The price of exit influences the terms of intimate relationships—and constitutes an important factor in distinguishing committed from contingent relationships. With or without legal recognition of the relationship itself, the dissolution of an intimate relationship requires disentangling any joint assets, determining who stays and who leaves a joint residence, and arranging the terms of continuing involvement with any children. Marriage establishes bright-line rules for these determinations and a formal legal process for administering them. Unmarried relationships involve different default terms and no automatic legal process for resolving the terms of exit. The terms of exit, however, may frame relationship choices.
This Article will argue that, inside or outside of marriage, the critical choice couples make is between committed relationships, with a high degree of financial and emotional interdependence, and contingent relationships, in which the parties keep their identities, assets, and arrangements separate. Committed relationships inevitably entail high exit costs as the practicalities of splitting shared assets or determining the new terms for emotionally charged relationships such as childrearing can exact a high toll. Contingent relationships in contrast are easier to end precisely because of their contingent nature; couples often see each determination, whether about how to share rent or who picks the child up after school, as a separate transaction. Perceptions about the price of exit often shape the nature relationship choices and while today’s relationships exist on a continuum between those which are so interdependent that the parties effectively function as one, and so independent that an intimate couple may have no greater entanglements than college roommates, the distinctions between committed and contingent relationships often fall on the fault lines of class, race, and gender.

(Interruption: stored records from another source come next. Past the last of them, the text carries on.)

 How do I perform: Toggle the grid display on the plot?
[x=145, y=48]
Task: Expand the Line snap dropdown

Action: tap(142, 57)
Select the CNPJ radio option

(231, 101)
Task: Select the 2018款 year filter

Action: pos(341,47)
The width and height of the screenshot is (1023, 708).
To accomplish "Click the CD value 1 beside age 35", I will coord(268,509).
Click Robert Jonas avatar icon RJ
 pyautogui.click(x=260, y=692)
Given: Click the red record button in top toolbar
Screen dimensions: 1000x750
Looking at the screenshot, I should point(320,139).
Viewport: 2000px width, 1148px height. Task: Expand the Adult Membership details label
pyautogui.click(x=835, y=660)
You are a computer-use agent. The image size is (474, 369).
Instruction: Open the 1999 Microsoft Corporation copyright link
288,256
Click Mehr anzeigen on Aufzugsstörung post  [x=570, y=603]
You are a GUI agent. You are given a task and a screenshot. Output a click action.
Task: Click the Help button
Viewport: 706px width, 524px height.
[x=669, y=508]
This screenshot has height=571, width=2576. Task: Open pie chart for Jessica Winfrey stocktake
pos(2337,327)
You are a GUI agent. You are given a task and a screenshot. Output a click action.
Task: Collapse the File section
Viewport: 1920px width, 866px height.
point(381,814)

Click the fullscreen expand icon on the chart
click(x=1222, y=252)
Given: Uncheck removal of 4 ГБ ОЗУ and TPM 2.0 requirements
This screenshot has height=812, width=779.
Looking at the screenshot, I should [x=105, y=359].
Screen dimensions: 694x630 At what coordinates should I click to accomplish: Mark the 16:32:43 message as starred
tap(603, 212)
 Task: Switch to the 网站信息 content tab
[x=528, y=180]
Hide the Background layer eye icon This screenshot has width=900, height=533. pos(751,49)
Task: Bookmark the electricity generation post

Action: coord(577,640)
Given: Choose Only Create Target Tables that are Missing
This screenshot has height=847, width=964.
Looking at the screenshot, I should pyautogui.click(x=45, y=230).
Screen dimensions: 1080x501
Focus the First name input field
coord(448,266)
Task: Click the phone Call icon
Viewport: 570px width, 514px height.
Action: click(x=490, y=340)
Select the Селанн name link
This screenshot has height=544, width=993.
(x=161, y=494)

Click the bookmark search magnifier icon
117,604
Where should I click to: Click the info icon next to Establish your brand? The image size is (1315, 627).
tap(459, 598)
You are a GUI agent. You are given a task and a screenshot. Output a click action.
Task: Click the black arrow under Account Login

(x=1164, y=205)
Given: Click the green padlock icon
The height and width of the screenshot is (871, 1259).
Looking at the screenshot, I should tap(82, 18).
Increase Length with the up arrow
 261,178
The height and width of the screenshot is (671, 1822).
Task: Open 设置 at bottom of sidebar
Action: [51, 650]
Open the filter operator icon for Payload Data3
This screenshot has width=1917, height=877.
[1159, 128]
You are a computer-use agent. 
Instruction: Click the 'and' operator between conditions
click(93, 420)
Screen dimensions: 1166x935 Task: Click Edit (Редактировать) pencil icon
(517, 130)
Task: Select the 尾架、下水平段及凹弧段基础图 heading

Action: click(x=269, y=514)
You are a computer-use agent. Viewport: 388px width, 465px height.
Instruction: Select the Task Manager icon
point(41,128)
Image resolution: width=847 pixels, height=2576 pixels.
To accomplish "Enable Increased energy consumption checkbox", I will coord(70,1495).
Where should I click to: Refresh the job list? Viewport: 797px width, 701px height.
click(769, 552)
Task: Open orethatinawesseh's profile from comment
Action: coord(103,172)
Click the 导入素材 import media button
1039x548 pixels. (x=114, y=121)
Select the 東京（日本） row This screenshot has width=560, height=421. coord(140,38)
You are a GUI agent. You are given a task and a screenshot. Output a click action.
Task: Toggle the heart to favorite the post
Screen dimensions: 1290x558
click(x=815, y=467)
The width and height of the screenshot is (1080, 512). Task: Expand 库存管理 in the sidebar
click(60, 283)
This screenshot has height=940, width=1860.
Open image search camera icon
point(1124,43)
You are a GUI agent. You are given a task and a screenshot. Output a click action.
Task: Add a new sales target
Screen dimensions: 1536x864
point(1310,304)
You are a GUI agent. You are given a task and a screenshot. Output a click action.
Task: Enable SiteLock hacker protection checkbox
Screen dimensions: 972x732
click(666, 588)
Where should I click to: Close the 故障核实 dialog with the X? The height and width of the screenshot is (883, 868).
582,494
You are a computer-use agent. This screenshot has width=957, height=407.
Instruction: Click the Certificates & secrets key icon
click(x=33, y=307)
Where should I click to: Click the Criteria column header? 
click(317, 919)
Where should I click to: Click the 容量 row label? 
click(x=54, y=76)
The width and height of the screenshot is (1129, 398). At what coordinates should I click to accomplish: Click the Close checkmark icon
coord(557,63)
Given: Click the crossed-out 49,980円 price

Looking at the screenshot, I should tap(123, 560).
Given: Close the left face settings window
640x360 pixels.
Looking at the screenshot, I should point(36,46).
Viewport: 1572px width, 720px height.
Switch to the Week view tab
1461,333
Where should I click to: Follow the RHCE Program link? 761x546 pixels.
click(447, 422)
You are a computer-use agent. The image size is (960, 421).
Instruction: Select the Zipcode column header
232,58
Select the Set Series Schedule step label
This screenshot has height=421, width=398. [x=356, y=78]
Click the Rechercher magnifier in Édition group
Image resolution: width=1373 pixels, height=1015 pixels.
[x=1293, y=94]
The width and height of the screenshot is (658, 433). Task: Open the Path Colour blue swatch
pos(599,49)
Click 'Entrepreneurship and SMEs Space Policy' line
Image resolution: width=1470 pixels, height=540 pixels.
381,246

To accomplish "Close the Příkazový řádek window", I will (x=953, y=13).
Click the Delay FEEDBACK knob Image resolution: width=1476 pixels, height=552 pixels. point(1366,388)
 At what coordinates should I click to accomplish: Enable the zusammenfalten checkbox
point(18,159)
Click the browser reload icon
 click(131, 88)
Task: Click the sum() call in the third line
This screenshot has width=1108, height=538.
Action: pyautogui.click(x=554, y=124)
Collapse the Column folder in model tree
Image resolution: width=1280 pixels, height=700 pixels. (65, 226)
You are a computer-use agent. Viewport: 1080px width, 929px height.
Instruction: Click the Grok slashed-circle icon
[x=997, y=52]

The typical unmarried relationship in reported decisions is a committed one, in which the parties have substantial assets and a degree of interdependence that makes existing law appear inequitable. These relationships differ, however, from the more numerous but less visible contingent relationships in which the parties have relatively few assets and a less equal and less intertwined assumption of relationship responsibilities.
This Article, prepared for a symposium on nonmarriage, explores the price of exit as an analytical factor. By examining how the cost of exit influences family decision-making, the Article remakes understandings about the law that governs nonmarriage. Expectations about exit profoundly influence decision-making concerning partnering, regardless of socioeconomic class, yet expectations often differ by socioeconomic class. The legal frameworks applicable to conventional married families presume interdependence and shared parenting, which reflect terms that the couples would presumably choose themselves. These terms, however, are ill-suited to many nonmarital families.
Accordingly, the Article concludes that conflicting norms, particularly in the communities in which cohabitation is most common, complicates the imposition of uniform rules that presume dependency—or the obligations associated with it.